* start Text provided *

Mailing-List: contact commits-help@spark.apache.org; run by ezmlm
Precedence: bulk
Content-Type: text/plain; charset="us-ascii"
MIME-Version: 1.0
Content-Transfer-Encoding: 7bit
From: andrewor14@apache.org
To: commits@spark.apache.org
Message-Id: <b11a5948cd97432f82a0ad9124766dde@git.apache.org>
Subject: spark git commit: [Release] Update contributors list format and sort
 it
Date: Wed, 17 Dec 2014 06:16:04 +0000 (UTC)

Repository: spark
Updated Branches:
  refs/heads/branch-1.1 991748d8b -> 0efd691d9


[Release] Update contributors list format and sort it

Additionally, we now warn the user when a duplicate author name
arises, in which case he/she needs to resolve it manually.

* end Text provided *
* start Entries *

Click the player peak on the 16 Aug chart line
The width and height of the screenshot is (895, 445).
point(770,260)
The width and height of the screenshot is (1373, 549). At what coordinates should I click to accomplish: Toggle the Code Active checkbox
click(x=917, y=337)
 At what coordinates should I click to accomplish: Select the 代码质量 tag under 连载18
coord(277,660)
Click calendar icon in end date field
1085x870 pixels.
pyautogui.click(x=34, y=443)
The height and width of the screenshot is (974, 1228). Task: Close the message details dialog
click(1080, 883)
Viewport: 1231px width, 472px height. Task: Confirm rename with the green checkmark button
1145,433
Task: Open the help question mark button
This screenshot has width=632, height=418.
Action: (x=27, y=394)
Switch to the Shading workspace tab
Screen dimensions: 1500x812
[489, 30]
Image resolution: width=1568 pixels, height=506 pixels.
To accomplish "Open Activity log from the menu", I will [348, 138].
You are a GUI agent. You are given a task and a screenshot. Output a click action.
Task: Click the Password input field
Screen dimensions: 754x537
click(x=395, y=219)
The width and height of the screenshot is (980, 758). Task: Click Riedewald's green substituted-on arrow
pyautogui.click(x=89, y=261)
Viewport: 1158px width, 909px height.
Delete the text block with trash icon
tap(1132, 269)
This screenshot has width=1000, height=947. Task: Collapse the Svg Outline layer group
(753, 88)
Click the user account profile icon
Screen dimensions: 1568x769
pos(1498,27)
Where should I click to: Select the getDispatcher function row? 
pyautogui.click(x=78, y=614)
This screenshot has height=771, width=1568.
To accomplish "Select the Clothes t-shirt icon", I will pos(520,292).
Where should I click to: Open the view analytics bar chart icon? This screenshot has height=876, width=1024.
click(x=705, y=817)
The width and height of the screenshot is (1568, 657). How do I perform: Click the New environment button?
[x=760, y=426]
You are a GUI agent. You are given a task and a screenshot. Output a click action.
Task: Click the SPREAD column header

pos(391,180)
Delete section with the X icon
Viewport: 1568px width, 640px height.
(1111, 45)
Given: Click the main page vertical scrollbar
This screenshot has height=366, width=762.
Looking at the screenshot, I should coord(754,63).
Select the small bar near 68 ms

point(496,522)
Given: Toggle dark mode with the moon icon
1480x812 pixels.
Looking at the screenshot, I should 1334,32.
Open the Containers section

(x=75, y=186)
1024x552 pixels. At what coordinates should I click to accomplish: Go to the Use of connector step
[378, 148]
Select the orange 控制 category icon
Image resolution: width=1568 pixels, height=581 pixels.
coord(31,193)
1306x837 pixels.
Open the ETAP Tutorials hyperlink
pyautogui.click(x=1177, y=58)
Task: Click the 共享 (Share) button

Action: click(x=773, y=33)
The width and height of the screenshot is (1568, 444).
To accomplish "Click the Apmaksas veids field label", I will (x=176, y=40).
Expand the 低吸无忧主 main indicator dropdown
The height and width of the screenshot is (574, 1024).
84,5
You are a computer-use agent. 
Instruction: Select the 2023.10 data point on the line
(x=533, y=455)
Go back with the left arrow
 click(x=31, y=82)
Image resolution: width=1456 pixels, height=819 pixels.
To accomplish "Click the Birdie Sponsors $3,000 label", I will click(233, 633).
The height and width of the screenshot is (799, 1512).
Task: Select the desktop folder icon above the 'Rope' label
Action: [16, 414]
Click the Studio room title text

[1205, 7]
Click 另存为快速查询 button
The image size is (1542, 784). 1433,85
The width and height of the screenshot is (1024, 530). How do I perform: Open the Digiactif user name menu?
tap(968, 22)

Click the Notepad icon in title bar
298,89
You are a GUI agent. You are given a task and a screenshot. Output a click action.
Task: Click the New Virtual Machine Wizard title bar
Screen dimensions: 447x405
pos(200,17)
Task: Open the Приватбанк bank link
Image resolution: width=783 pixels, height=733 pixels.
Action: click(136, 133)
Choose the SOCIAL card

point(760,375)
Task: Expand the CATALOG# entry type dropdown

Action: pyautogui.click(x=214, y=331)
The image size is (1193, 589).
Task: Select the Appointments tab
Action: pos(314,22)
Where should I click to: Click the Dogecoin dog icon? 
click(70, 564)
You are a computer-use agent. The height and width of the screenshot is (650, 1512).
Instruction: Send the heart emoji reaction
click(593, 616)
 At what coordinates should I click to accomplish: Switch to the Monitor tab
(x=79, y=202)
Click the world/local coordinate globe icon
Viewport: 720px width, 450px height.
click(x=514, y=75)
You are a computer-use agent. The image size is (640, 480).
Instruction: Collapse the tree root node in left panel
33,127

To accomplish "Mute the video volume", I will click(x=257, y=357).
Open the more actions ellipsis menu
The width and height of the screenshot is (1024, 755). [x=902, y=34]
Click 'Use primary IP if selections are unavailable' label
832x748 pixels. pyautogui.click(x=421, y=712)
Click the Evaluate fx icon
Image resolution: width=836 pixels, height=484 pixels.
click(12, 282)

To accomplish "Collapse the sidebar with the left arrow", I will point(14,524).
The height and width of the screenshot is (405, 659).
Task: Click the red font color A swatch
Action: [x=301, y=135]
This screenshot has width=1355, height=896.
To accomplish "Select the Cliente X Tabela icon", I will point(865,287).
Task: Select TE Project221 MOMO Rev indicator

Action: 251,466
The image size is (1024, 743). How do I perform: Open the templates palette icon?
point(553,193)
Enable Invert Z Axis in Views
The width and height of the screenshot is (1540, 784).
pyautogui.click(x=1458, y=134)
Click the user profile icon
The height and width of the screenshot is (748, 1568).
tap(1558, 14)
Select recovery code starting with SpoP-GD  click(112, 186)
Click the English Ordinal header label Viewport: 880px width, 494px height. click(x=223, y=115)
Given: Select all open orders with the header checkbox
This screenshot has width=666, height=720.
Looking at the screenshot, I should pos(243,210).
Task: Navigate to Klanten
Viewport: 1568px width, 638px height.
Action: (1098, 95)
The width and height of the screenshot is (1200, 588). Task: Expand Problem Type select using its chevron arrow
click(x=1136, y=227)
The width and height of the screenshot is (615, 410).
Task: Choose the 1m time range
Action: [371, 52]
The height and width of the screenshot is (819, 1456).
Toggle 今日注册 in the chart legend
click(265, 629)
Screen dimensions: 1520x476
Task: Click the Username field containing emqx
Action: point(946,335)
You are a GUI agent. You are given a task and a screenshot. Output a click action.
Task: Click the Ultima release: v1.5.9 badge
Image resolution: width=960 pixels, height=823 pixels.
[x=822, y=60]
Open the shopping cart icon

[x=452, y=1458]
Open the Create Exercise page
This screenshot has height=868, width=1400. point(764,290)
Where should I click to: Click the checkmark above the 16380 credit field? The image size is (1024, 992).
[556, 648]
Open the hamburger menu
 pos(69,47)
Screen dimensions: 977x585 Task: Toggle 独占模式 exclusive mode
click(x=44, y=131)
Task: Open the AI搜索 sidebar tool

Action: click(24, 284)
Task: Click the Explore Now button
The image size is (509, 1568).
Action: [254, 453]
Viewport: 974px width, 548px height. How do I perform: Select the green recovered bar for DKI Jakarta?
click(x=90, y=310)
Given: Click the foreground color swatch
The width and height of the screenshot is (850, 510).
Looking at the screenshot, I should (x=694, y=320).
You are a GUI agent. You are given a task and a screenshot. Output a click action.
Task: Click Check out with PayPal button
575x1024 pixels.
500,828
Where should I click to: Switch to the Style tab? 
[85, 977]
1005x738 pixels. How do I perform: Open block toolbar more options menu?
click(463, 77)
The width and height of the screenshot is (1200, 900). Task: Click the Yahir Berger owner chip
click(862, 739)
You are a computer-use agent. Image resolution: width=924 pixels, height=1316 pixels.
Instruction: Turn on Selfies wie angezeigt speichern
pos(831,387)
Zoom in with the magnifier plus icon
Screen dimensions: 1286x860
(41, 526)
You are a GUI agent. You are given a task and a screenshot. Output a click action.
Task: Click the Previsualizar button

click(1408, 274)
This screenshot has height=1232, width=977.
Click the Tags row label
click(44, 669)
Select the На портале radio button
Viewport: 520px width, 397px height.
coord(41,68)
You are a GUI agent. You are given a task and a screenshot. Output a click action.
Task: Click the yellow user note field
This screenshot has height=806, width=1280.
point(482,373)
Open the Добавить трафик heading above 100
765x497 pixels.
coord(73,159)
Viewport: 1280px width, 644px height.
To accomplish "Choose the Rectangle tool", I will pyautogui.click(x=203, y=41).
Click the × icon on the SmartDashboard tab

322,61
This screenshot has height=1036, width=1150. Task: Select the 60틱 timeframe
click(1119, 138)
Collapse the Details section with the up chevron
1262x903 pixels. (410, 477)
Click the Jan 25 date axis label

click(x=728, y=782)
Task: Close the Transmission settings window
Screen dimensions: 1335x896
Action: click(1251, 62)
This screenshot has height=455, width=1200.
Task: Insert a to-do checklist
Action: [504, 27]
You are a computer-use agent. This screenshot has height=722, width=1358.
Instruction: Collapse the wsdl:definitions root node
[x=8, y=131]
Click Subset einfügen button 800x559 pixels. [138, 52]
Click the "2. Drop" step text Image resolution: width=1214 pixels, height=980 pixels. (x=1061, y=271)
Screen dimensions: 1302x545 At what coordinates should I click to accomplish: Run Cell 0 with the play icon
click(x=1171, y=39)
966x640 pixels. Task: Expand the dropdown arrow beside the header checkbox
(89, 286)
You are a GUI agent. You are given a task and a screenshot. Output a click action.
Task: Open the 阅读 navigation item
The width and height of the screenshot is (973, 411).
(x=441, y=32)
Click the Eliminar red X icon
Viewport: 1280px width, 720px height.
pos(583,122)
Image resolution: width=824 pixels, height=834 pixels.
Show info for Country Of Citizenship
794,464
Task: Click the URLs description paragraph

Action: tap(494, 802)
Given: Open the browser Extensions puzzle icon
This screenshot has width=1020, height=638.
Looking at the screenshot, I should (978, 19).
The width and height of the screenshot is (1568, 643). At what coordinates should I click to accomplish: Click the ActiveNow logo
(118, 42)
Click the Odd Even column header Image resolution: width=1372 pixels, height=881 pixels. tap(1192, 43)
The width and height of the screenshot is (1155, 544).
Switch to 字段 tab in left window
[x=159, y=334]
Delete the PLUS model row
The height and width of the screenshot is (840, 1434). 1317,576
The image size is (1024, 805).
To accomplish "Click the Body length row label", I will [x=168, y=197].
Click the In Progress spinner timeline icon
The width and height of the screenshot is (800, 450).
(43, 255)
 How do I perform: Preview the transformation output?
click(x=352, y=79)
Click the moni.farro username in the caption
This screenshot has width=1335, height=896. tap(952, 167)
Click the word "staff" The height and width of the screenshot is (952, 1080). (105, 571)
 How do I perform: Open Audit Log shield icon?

* end Entries *

(Problems to work on):
- A) Reproduce the commit email word for word, from "[Release] Update contributors list format and sort it" to "resolve it manually.".
- B) Continue the commit email from the point where it stops.
The items aren't needed for any of this.

(Task-by-task answers):
- A)
[Release] Update contributors list format and sort it

Additionally, we now warn the user when a duplicate author name
arises, in which case he/she needs to resolve it manually.

- B)
Conflicts:
	.rat-excludes


Project: http://git-wip-us.apache.org/repos/asf/spark/repo
Commit: http://git-wip-us.apache.org/repos/asf/spark/commit/0efd691d
Tree: http://git-wip-us.apache.org/repos/asf/spark/tree/0efd691d
Diff: http://git-wip-us.apache.org/repos/asf/spark/diff/0efd691d

Branch: refs/heads/branch-1.1
Commit: 0efd691d983e6a1fa8b3a95ed1c03408febf679d
Parents: 991748d
Author: Andrew Or <andrew@databricks.com>
Authored: Tue Dec 16 22:11:03 2014 -0800
Committer: Andrew Or <andrew@databricks.com>
Committed: Tue Dec 16 22:15:56 2014 -0800

----------------------------------------------------------------------
 .gitignore                                   |  2 +-
 .rat-excludes                                |  2 ++
 dev/create-release/generate-contributors.py  |  8 +++---
 dev/create-release/translate-contributors.py | 34 ++++++++++++++++-------
 4 files changed, 31 insertions(+), 15 deletions(-)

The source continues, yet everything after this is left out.